Bewegte Moleküle schreiben Buchstaben
Eingesperrte Moleküle offenbaren ihre Thermodynamik.
Auf der Suche nach Hochleistungsmaterialien für Gasspeicherung, thermische Isolierung oder Nanomaschinen ist es entscheidend, das thermische Verhalten der Materialien bis auf die Ebene einzelner Moleküle zu verstehen. Die klassische Thermodynamik mittelt allerdings über einen Zeitraum und eine große Anzahl von Molekülen. Forscher der TU München und der Uni Linköping haben nun eine Methode entwickelt, mit der sie die Gleichgewichtsthermodynamik von Einzelmolekülen mit atomarer Auflösung bei unterschiedlichen Temperaturen untersuchen können. Die Studie basiert auf einer Technologie, die es ermöglicht, Moleküle in zweidimensionalen Nanoporen einzuschließen, sowie auf umfangreichen rechnerischen Modellierungen.
Abb.: Die Nanopore begrenzt die Bewegungsmöglichkeiten des eingefangenen Moleküls. ( Bild: TU München)
Florian Klappenberger von der TU München entwickelte eine Methode, um geordnete metall-organische Netzwerke auf einer Silberoberfläche zu erzeugen. Das Netzwerk bildet Nanoporen, die die Bewegungsfreiheit einzelner adsorbierter Moleküle in zwei Dimensionen drastisch beschränken. Mit einem Rastertunnelmikroskop konnten die Forscher die Bewegungen der Moleküle bei verschiedenen Temperaturen mit Sub-Nanometer-Auflösung vermessen. Parallel zu den Experimenten bauten die Forscher ausgeklügelte Computermodelle auf, um die Temperaturabhängigkeit der Dynamik der eingefangenen Moleküle zu modellieren. „Mit Hilfe von Supercomputern gelang es uns, die Wechselwirkungen und die Energielandschaft der Bewegung der Moleküle zu beschreiben", sagt Jonas Björk von der Uni Linköping.
Abb.: Gefangen in einer modifizierten Nanopore bildet das Molekül bei präziser Einstellung der Temperatur durch seine Wärmebewegung Buchstaben des Alphabets nach, (Bild: TU München)

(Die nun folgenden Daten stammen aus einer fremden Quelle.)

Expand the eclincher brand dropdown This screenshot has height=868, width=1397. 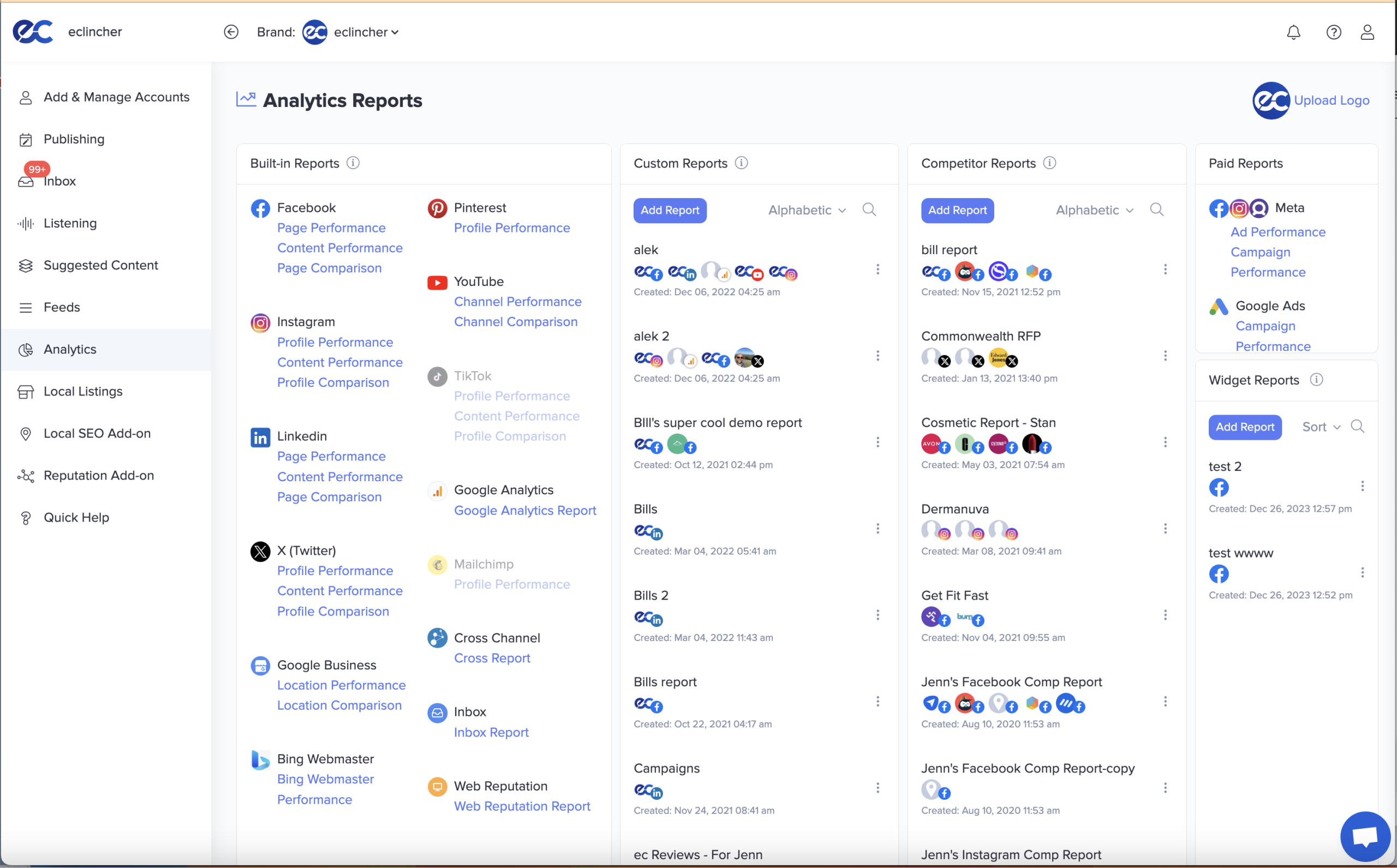366,32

Beim Vergleich experimenteller und modellierter Daten erkannten die Wissenschaftler, dass sich unter bestimmten Bedingungen die integrale Theorie auf eine einfache Projektion der räumlichen Molekülpositionen reduzieren lässt. Dies ist ein Ansatz, der in der statistischen Mechanik häufig angewandt wird. Bisher war es aber unmöglich, damit ein Experiment zu beschreiben, denn ohne Beschränkung durch den zweidimensionalen Käfig wären unendlich viele mögliche Molekülpositionen und Energien zu berücksichtigen.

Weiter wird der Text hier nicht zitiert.